Mission & Concepts
Why Sluice exists, design philosophy, and key concepts behind SDK-first cooperative rate limiting.
The problem
Multiple Ontopix products share the same vendor API quotas. When audit-service and stats-service both call OpenAI, they draw from the same rate limit pool. Without coordination, one product can exhaust the quota for all others, causing unpredictable 429 errors across the platform.
Why not a proxy, queue, or gateway?
| Approach | Why we rejected it |
|---|---|
| Proxy | Adds a network hop to every vendor call. Increases latency, becomes a single point of failure, and requires its own scaling and monitoring. |
| Queue | Vendor calls are latency-sensitive. Queuing adds delay and makes request-response patterns awkward. Products already have their own SQS queues for retries. |
| Gateway | Correct long-term answer (see ADR-005), but too heavy for v0.1.0. A gateway needs routing, auth, and observability. Sluice solves the immediate coordination problem without that overhead. |
Sluice is SDK-first. Products import a library, call acquire() or slot(), and make vendor calls directly. The only shared infrastructure is a DynamoDB table.
Design philosophy
Cooperative rate limiting. Sluice does not block or reject calls. It tells the caller how many tokens are available and, if none remain, exactly how long to wait. The caller decides whether to sleep inline or requeue.
Deterministic retry delays. When quota is exhausted, acquire() returns a retry_in value computed from the refill rate. No guessing, no exponential backoff against the vendor. The caller knows precisely when capacity will be available.

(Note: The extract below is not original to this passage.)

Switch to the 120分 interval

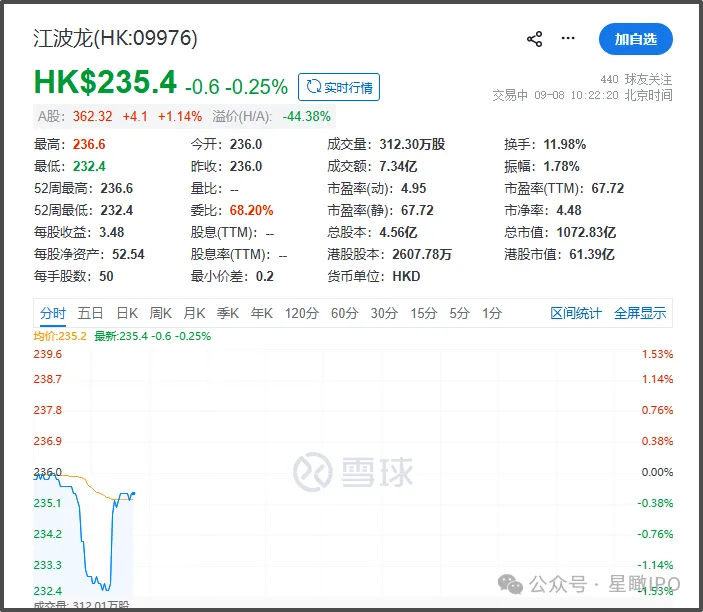click(302, 313)
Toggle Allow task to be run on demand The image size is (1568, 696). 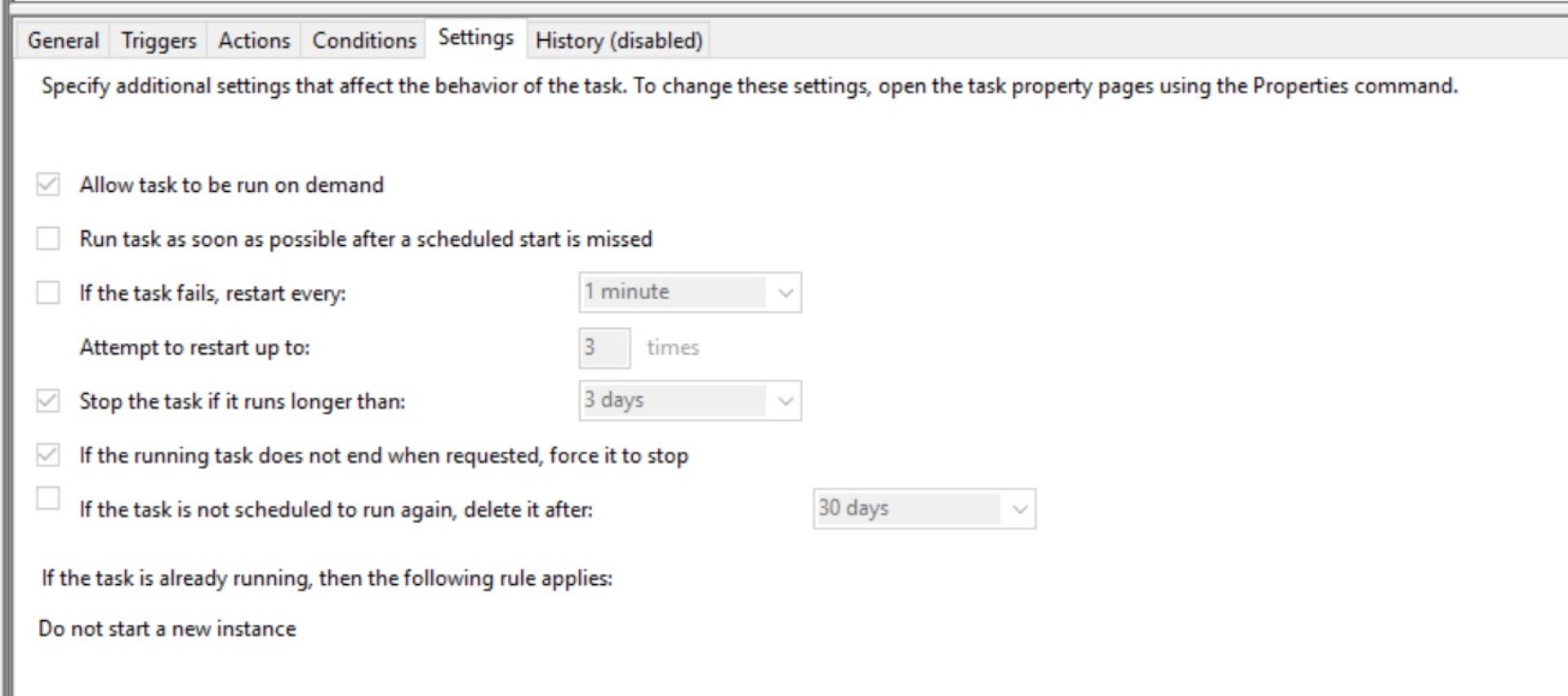pos(48,185)
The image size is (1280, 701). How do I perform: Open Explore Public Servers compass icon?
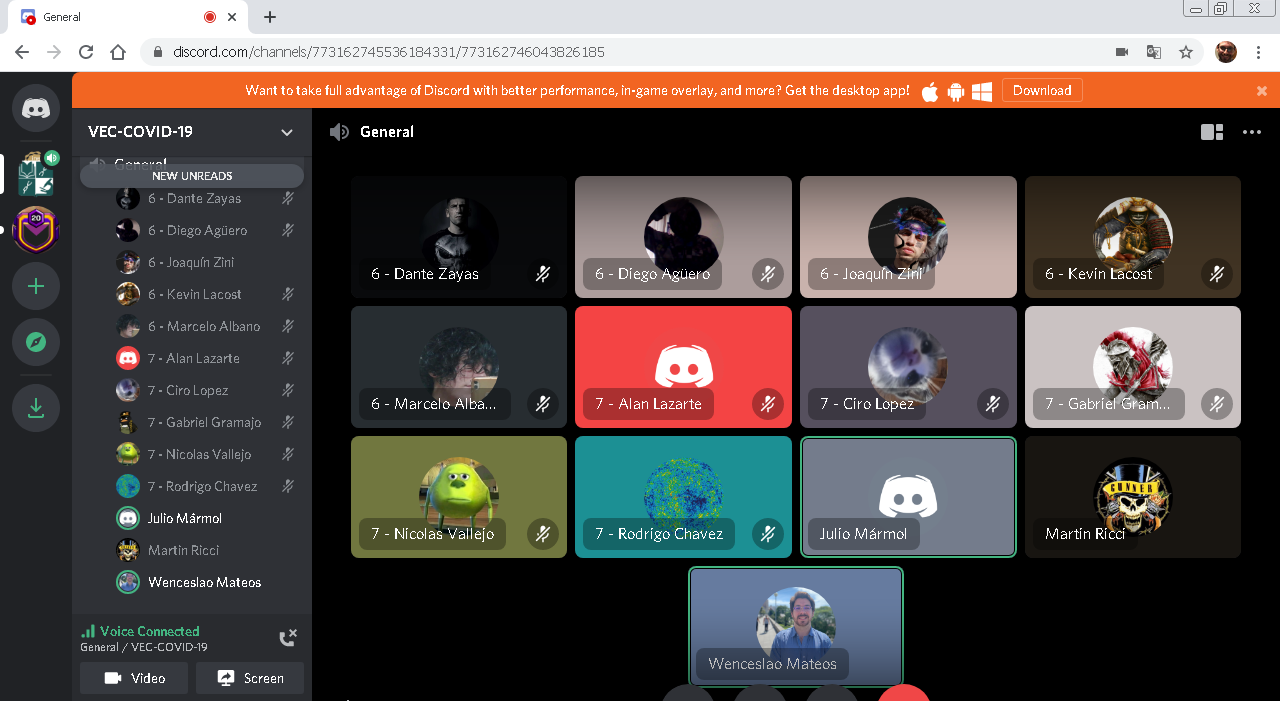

SDK-first. No sidecar, no proxy, no agent. Products add a dependency and configure environment variables. The SDK handles DynamoDB transactions, optimistic locking, and lease management internally.
Key concepts
Dimension
A vendor + metric pair that identifies a specific rate limit. Format: {vendor}#{metric}.
Examples:
openai#rpm-- OpenAI requests per minuteopenai#tpm-- OpenAI tokens per minuteelevenlabs#characters-- ElevenLabs character quota
Each dimension is a separate row in DynamoDB with its own capacity and refill rate.
Bucket
The DynamoDB row that tracks a dimension's quota state. Contains capacity, current token count, refill rate, and a version counter for optimistic locking. Buckets are seeded by Terraform -- adding a new vendor dimension is a terraform apply, not a code change.
Tokens
Available capacity units in a bucket. Tokens are consumed on acquire() and lazily refilled over time using elapsed-time arithmetic (no background refill job). The number of tokens consumed per call is configured as cost_per_call on the bucket.
Lease
A temporary DynamoDB record written when tokens are acquired. Leases have a TTL and serve two purposes:
- Crash recovery. If a caller acquires tokens but crashes before releasing, the reconciler finds the expired lease and restores the tokens.
- Concurrent limit tracking. For
concurrent-type dimensions, active leases represent held slots.
Lease records are deleted on release. Expired leases are cleaned up by the reconciler Lambda every 5 minutes.
Slot
The high-level API that most product code should use. A slot wraps acquire + hold + release into a safe pattern:
async with slot("openai#rpm", timeout=30) as s:
response = await openai.chat.completions.create(...)
# release() called automatically
await slot("openai#rpm", 30, async () => {
const response = await openai.chat.completions.create(...);
});
// release() called automatically
err := sluice.WithSlot(ctx, "openai#rpm", 30*time.Second, func(ctx context.Context) error {
// vendor call -- release is guaranteed on return
return nil
})
Using slot() / WithSlot() guarantees that tokens are released even if the vendor call fails. The lower-level acquire() API is available when you need explicit control, but requires manual release() in a finally block.